[Stored items]
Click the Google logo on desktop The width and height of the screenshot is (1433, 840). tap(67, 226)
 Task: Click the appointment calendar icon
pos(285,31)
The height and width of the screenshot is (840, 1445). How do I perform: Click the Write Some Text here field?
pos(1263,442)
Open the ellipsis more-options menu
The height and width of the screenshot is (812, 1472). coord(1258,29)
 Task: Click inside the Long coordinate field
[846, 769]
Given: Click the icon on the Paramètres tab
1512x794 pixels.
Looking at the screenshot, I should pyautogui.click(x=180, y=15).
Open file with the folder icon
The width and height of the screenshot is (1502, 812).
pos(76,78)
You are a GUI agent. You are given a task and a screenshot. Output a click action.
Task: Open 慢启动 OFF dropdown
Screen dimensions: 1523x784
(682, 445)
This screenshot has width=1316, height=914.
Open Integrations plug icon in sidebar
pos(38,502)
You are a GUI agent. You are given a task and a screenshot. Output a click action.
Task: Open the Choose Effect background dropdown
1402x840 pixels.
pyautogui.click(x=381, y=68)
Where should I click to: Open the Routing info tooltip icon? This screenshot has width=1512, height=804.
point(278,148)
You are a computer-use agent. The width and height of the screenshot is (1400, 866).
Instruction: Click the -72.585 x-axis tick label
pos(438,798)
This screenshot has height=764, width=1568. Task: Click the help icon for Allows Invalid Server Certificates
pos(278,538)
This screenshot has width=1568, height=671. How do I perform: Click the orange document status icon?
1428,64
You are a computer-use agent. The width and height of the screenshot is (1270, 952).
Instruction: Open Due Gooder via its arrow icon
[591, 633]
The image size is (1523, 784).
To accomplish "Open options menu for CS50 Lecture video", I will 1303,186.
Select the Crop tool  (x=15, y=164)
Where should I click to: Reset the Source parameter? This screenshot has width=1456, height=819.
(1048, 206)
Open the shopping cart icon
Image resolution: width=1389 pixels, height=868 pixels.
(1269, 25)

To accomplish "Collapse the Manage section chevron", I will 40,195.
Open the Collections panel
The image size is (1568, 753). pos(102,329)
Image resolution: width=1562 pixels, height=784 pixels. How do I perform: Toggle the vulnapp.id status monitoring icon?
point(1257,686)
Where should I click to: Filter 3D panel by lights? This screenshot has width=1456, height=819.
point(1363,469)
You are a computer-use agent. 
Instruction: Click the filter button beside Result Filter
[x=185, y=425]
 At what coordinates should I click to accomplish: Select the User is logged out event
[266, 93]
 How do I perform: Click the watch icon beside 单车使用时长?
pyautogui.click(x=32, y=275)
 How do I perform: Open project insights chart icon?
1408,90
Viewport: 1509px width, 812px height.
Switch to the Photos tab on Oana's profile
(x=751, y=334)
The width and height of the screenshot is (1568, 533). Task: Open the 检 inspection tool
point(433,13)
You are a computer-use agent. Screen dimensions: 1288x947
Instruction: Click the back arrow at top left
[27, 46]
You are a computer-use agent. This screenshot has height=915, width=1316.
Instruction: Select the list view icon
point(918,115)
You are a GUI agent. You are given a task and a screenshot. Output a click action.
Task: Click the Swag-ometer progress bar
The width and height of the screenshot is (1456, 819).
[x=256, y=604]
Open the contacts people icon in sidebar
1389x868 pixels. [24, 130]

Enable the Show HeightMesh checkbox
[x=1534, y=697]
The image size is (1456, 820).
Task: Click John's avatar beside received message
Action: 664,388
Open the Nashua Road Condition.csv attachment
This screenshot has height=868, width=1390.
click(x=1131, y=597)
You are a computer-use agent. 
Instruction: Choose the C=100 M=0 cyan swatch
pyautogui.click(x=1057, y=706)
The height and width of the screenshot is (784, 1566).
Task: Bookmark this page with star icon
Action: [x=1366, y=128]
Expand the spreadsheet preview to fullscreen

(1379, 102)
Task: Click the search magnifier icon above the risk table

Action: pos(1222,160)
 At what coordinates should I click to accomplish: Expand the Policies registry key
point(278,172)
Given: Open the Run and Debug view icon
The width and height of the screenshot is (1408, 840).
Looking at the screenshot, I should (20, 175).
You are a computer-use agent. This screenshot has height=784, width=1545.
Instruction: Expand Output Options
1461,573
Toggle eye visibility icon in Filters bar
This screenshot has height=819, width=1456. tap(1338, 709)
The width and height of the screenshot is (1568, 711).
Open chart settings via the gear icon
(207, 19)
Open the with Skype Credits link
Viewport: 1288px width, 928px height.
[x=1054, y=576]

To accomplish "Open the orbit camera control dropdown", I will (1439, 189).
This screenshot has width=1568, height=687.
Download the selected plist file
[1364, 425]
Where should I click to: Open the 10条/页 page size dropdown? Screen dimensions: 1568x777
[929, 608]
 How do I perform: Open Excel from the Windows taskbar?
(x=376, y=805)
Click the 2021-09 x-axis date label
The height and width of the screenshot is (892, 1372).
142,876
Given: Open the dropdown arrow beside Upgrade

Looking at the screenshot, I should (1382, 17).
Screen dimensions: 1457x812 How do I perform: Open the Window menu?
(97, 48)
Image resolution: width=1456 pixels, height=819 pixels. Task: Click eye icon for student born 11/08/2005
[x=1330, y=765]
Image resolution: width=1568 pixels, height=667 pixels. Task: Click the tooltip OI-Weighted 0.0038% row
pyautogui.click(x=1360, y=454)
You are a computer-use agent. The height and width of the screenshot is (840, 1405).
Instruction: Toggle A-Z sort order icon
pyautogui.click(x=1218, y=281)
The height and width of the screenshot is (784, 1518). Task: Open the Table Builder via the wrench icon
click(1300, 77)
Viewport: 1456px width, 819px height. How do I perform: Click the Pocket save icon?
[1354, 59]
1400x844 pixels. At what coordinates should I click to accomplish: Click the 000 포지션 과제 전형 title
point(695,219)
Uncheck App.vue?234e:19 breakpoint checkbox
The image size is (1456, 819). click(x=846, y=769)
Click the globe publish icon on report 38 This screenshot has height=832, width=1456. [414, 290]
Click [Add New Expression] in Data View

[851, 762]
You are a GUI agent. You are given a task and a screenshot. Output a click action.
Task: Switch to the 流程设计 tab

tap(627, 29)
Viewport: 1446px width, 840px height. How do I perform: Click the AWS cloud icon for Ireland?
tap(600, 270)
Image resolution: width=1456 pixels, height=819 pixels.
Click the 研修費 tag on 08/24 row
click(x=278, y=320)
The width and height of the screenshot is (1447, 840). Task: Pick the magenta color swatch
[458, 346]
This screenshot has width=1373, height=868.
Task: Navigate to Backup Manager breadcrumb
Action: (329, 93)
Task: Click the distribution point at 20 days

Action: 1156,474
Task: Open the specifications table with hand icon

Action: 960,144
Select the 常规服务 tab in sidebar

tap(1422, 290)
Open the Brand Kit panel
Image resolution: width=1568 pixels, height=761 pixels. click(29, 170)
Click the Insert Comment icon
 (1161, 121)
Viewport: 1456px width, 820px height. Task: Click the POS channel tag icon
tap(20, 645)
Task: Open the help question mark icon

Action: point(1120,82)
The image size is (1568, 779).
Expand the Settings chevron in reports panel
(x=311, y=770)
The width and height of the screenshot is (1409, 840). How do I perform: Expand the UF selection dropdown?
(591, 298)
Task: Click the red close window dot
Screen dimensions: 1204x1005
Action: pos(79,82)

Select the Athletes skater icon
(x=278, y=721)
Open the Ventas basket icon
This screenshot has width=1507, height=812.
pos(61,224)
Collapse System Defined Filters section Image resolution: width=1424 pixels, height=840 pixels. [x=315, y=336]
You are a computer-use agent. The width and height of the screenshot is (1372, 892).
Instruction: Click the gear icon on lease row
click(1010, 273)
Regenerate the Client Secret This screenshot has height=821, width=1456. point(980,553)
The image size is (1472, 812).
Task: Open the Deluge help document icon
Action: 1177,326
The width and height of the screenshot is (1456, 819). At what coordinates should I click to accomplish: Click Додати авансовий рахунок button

• _What you are asked to do_
From the entries, report every line in which the string "section" occurs.

• _Task solution_
To accomplish "Collapse the Manage section chevron", I will 40,195.
Collapse System Defined Filters section Image resolution: width=1424 pixels, height=840 pixels. [x=315, y=336]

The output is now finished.